What you have to do
Every line below from the one with "Task: Tap the Transfer button" through the one with "Instruction: Click the info" should be retyped exactly, both ends included; no other lines and no pictures.

Input for this task
┄┄┄┄┄┄┄┄┄┄┄┄┄┄┄┄┄┄┄┄
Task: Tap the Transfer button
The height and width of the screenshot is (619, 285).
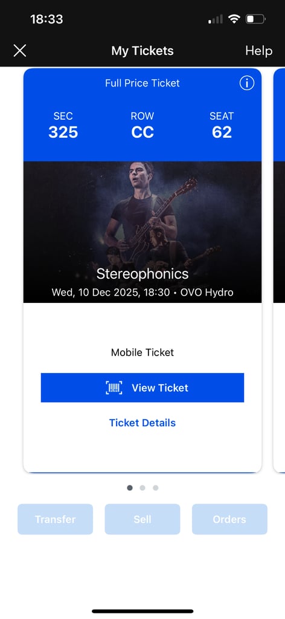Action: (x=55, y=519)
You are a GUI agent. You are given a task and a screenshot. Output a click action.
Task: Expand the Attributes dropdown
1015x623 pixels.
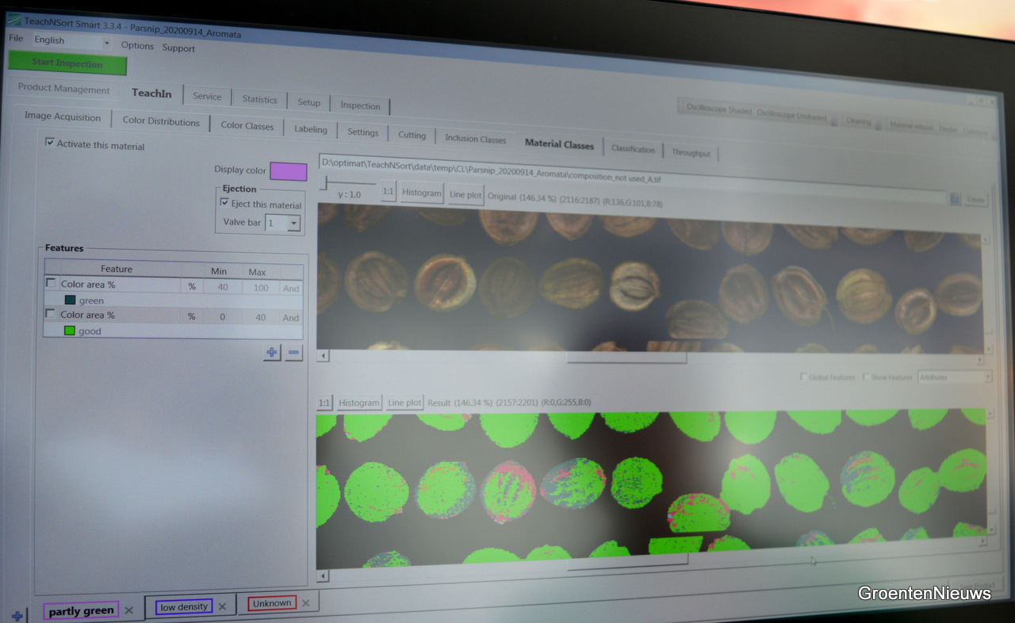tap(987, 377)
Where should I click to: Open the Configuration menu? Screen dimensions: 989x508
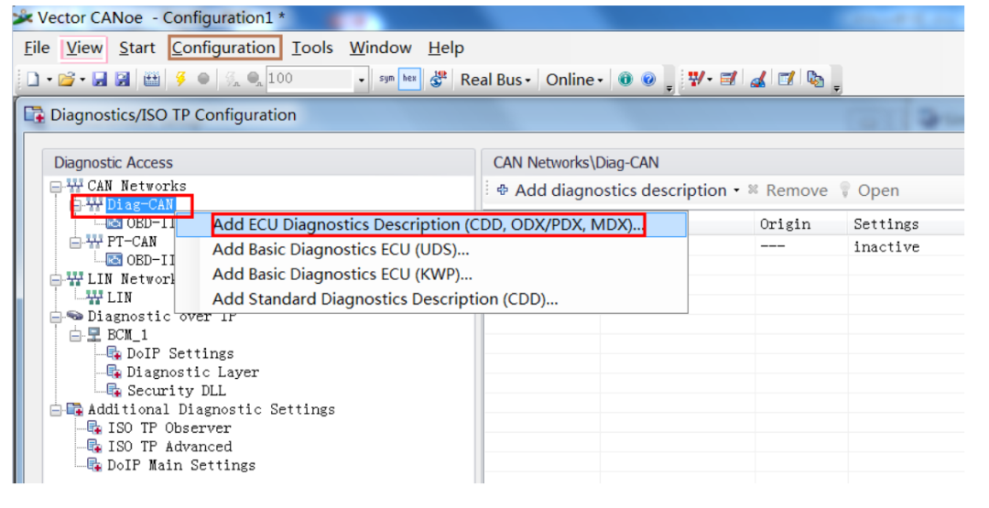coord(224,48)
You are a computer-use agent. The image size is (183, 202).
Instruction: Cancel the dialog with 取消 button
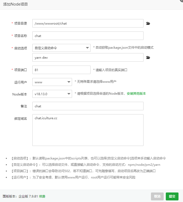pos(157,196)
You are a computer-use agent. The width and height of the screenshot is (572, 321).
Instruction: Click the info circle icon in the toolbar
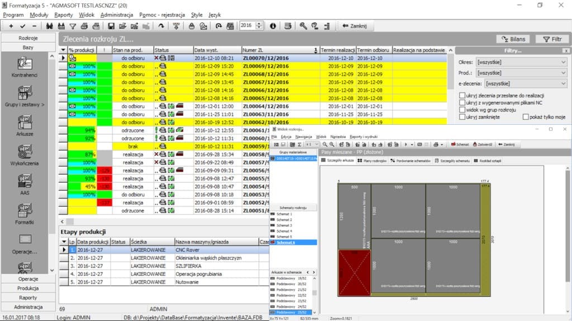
┄┄┄┄┄┄┄┄┄┄┄┄┄┄┄┄┄┄┄┄
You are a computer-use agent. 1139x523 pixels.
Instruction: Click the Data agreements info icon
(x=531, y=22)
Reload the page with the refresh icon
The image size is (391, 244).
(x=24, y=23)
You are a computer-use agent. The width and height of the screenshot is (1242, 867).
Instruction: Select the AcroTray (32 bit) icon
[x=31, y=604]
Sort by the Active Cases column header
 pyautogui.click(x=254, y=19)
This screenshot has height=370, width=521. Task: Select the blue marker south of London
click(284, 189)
┄┄┄┄┄┄┄┄┄┄┄┄┄┄┄┄┄┄┄┄
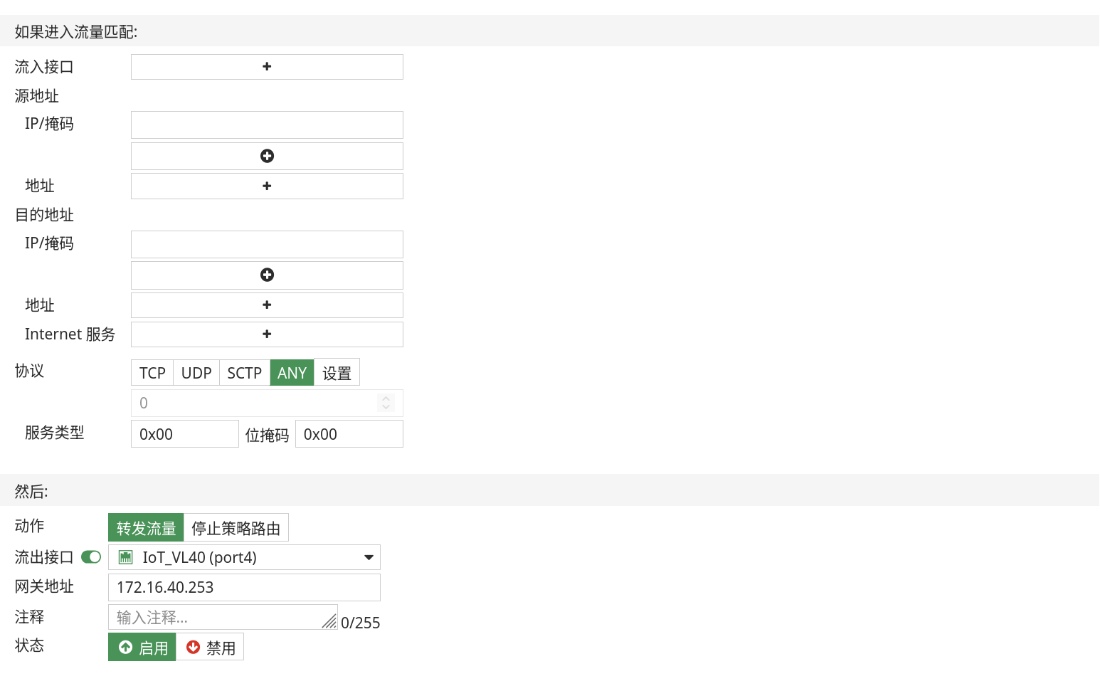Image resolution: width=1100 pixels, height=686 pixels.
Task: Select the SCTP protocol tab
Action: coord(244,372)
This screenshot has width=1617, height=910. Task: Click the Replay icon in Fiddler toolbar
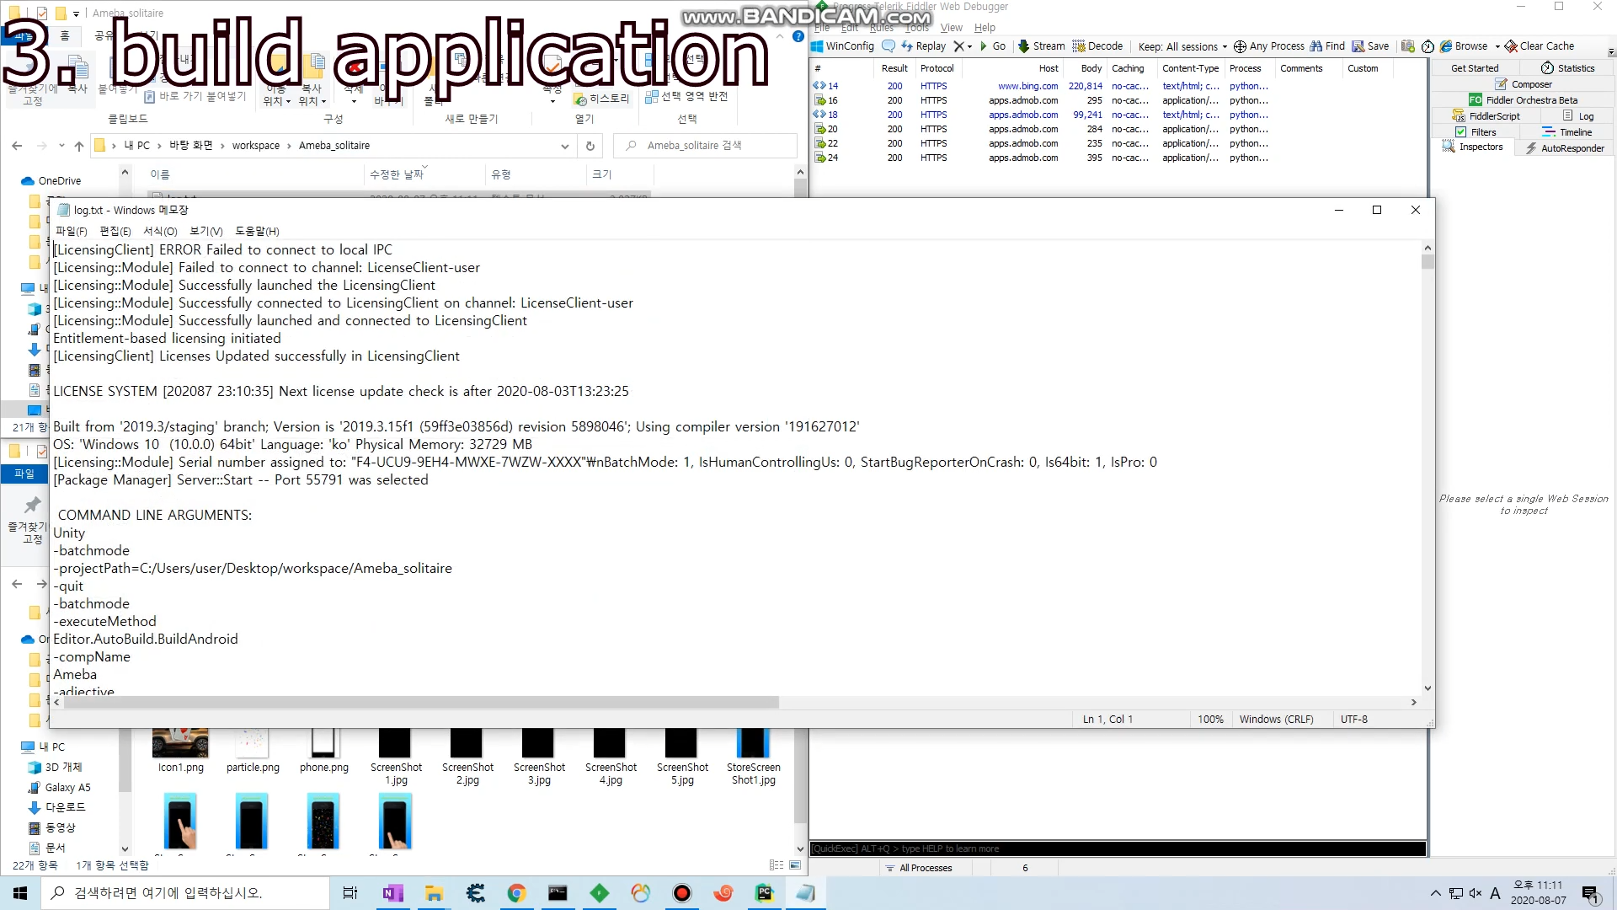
┄┄┄┄┄┄┄┄┄┄┄┄┄┄┄┄┄┄┄┄
Exercise result
Task: Tap the Transfer button
The height and width of the screenshot is (619, 285).
Action: (x=55, y=519)
You are a GUI agent. You are given a task and a screenshot. Output a click action.
Task: Expand the Attributes dropdown
1015x623 pixels.
tap(987, 377)
Where should I click to: Open the Configuration menu? Screen dimensions: 989x508
coord(224,48)
You are a computer-use agent. The image size is (183, 202).
Instruction: Cancel the dialog with 取消 button
pos(157,196)
You are a computer-use agent. The width and height of the screenshot is (572, 321).
Instruction: Click the info circle icon in the toolbar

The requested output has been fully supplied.